### Task directions
All lines from the one containing "Tap the red Delete button" to the end of the data below are to be returned exactly, both ends included, with nothing added.

(Stored records)
☆ ☆ ☆ ☆ ☆
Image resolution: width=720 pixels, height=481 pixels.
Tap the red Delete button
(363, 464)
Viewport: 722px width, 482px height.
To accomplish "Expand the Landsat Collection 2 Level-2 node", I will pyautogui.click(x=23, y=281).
☆ ☆ ☆ ☆ ☆
### Answer space
Tap the red Delete button
(363, 464)
Viewport: 722px width, 482px height.
To accomplish "Expand the Landsat Collection 2 Level-2 node", I will pyautogui.click(x=23, y=281).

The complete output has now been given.